WHAT THIS TASK INVOLVES
Repeat the data exactly, so that every line matches the original.

[[ TASK DATA open ]]

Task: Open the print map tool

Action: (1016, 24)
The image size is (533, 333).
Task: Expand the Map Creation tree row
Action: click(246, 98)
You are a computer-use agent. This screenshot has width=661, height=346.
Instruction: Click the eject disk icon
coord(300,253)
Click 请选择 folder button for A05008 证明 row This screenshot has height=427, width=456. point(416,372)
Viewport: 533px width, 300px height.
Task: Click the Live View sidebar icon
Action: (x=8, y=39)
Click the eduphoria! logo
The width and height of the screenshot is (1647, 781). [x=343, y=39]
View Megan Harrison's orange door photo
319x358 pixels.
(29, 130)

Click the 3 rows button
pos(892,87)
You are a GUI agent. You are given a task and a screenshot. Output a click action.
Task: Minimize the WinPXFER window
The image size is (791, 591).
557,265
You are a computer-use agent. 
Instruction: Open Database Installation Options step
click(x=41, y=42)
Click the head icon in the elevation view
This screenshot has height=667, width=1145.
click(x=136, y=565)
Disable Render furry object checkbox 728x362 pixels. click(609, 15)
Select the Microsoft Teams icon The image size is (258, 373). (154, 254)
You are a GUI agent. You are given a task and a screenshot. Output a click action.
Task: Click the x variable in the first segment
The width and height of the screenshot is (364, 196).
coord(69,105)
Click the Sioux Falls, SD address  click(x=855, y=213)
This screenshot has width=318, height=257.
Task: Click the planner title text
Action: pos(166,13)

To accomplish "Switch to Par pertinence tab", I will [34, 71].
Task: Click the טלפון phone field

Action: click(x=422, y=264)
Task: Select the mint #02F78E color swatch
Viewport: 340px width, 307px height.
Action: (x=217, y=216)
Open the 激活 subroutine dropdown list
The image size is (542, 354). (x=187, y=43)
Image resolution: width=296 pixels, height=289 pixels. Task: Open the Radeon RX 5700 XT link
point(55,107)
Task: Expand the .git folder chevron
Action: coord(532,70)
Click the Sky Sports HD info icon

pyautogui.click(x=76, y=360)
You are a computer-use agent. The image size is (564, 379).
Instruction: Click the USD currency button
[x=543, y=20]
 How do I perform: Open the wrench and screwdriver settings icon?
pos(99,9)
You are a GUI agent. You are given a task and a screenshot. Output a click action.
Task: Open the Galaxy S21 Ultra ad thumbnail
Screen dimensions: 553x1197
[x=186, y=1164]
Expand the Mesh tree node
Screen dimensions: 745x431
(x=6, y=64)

[[ TASK DATA closed ]]

TASK OUTPUT
Task: Open the print map tool

Action: (1016, 24)
The image size is (533, 333).
Task: Expand the Map Creation tree row
Action: click(246, 98)
You are a computer-use agent. This screenshot has width=661, height=346.
Instruction: Click the eject disk icon
coord(300,253)
Click 请选择 folder button for A05008 证明 row This screenshot has height=427, width=456. point(416,372)
Viewport: 533px width, 300px height.
Task: Click the Live View sidebar icon
Action: (x=8, y=39)
Click the eduphoria! logo
The width and height of the screenshot is (1647, 781). [x=343, y=39]
View Megan Harrison's orange door photo
319x358 pixels.
(29, 130)

Click the 3 rows button
pos(892,87)
You are a GUI agent. You are given a task and a screenshot. Output a click action.
Task: Minimize the WinPXFER window
The image size is (791, 591).
557,265
You are a computer-use agent. 
Instruction: Open Database Installation Options step
click(x=41, y=42)
Click the head icon in the elevation view
This screenshot has height=667, width=1145.
click(x=136, y=565)
Disable Render furry object checkbox 728x362 pixels. click(609, 15)
Select the Microsoft Teams icon The image size is (258, 373). (154, 254)
You are a GUI agent. You are given a task and a screenshot. Output a click action.
Task: Click the x variable in the first segment
The width and height of the screenshot is (364, 196).
coord(69,105)
Click the Sioux Falls, SD address  click(x=855, y=213)
This screenshot has width=318, height=257.
Task: Click the planner title text
Action: pos(166,13)

To accomplish "Switch to Par pertinence tab", I will [34, 71].
Task: Click the טלפון phone field

Action: click(x=422, y=264)
Task: Select the mint #02F78E color swatch
Viewport: 340px width, 307px height.
Action: (x=217, y=216)
Open the 激活 subroutine dropdown list
The image size is (542, 354). (x=187, y=43)
Image resolution: width=296 pixels, height=289 pixels. Task: Open the Radeon RX 5700 XT link
point(55,107)
Task: Expand the .git folder chevron
Action: coord(532,70)
Click the Sky Sports HD info icon

pyautogui.click(x=76, y=360)
You are a computer-use agent. The image size is (564, 379).
Instruction: Click the USD currency button
[x=543, y=20]
 How do I perform: Open the wrench and screwdriver settings icon?
pos(99,9)
You are a GUI agent. You are given a task and a screenshot. Output a click action.
Task: Open the Galaxy S21 Ultra ad thumbnail
Screen dimensions: 553x1197
[x=186, y=1164]
Expand the Mesh tree node
Screen dimensions: 745x431
(x=6, y=64)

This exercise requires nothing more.